- [EXERCISE DESCRIPTION]: Below are the records; locate each line with the word "Click" and copy it.

- [RECORD SET]:

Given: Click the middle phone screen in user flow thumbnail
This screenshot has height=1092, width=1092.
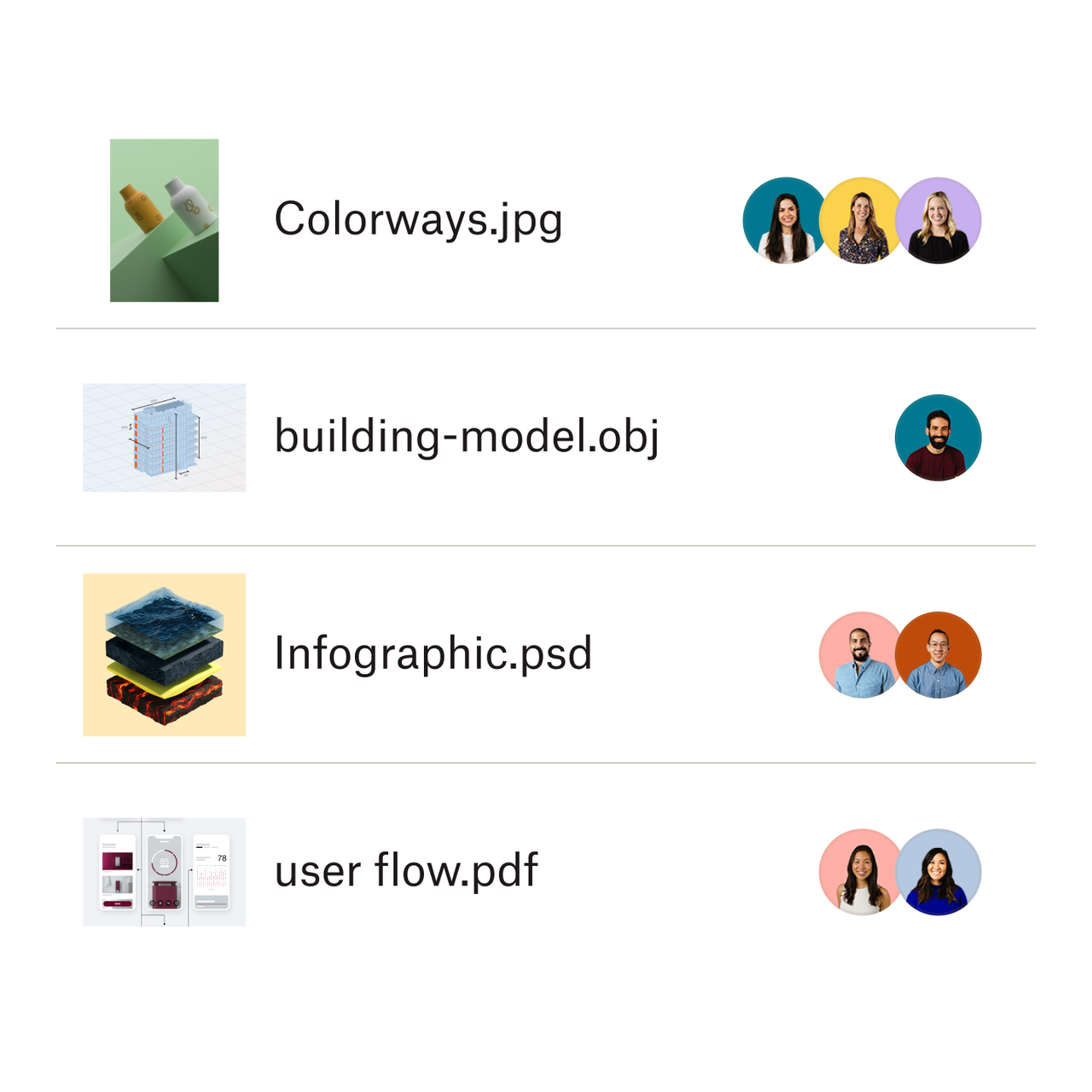Looking at the screenshot, I should tap(164, 870).
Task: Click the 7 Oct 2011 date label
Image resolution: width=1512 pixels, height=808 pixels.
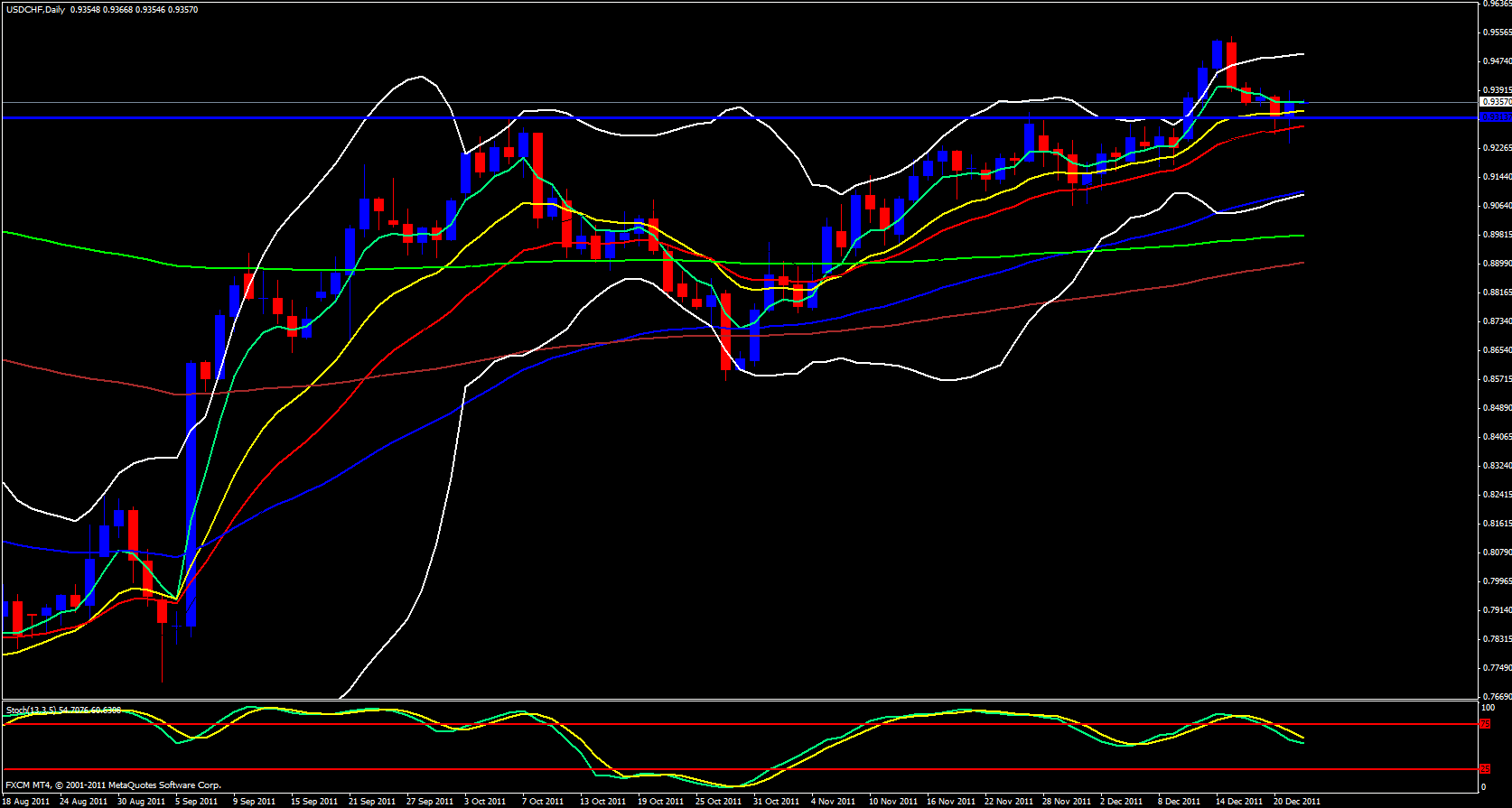Action: [542, 801]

- [SOLUTION]:
Given: Click the middle phone screen in user flow thumbnail
Task: Click the 7 Oct 2011 date label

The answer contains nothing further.